[Data on locating visible targets]
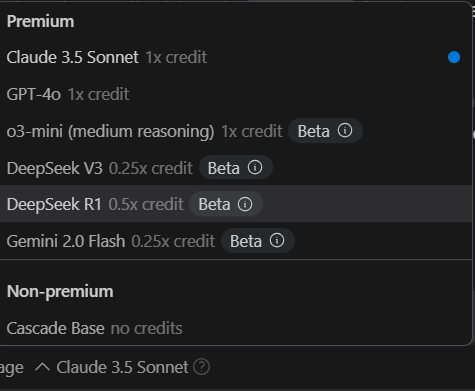Click the Beta badge on Gemini 2.0 Flash
The width and height of the screenshot is (475, 391).
258,241
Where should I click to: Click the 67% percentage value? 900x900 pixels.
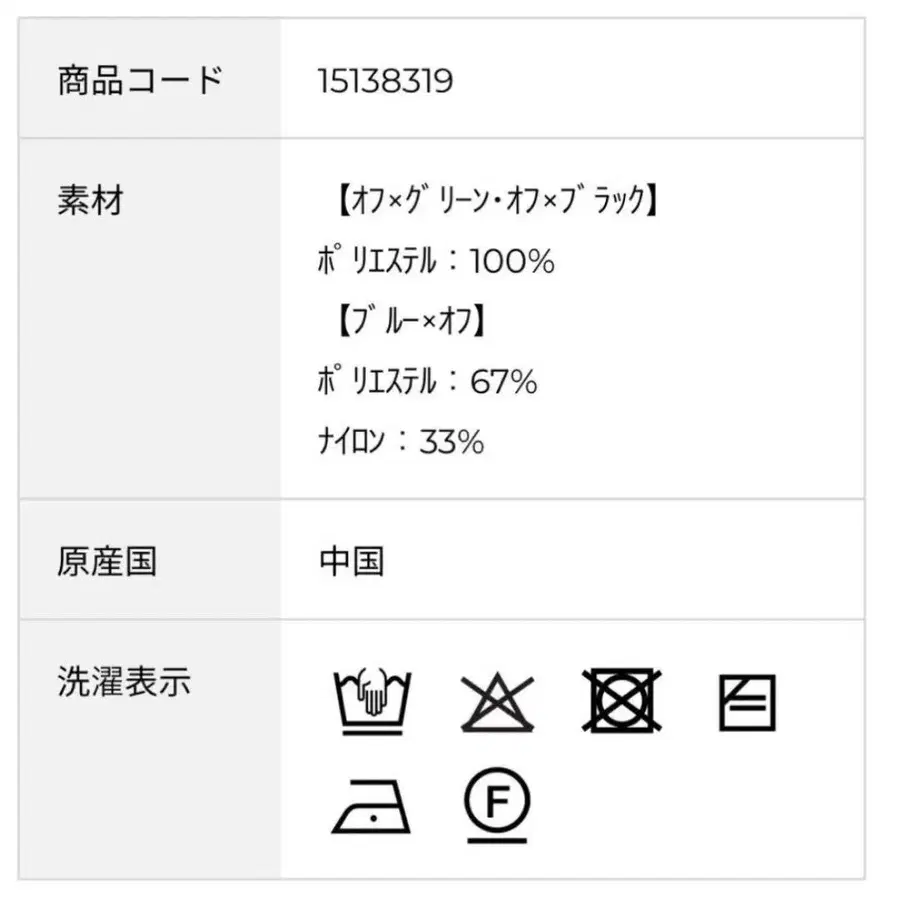(502, 381)
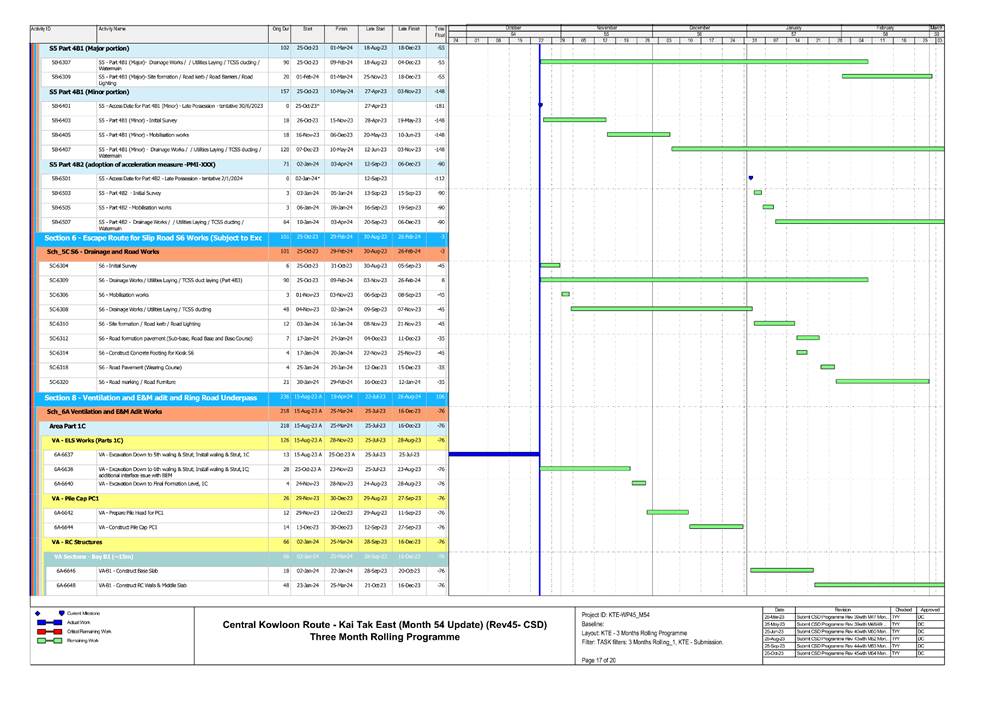Click the blue Actual Work legend bar
The height and width of the screenshot is (708, 1001).
pos(45,622)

▶ [Task requirements] Can you convert all of the records above into a numbered list, skipping blank lines and leaving the pictures out?

▶ [Exercise solution]
1. Click the Beta badge on Gemini 2.0 Flash
2. The width and height of the screenshot is (475, 391).
3. 258,241
4. Where should I click to: Click the 67% percentage value? 900x900 pixels.
5. (502, 381)
6. Click the blue Actual Work legend bar
7. The height and width of the screenshot is (708, 1001).
8. pos(45,622)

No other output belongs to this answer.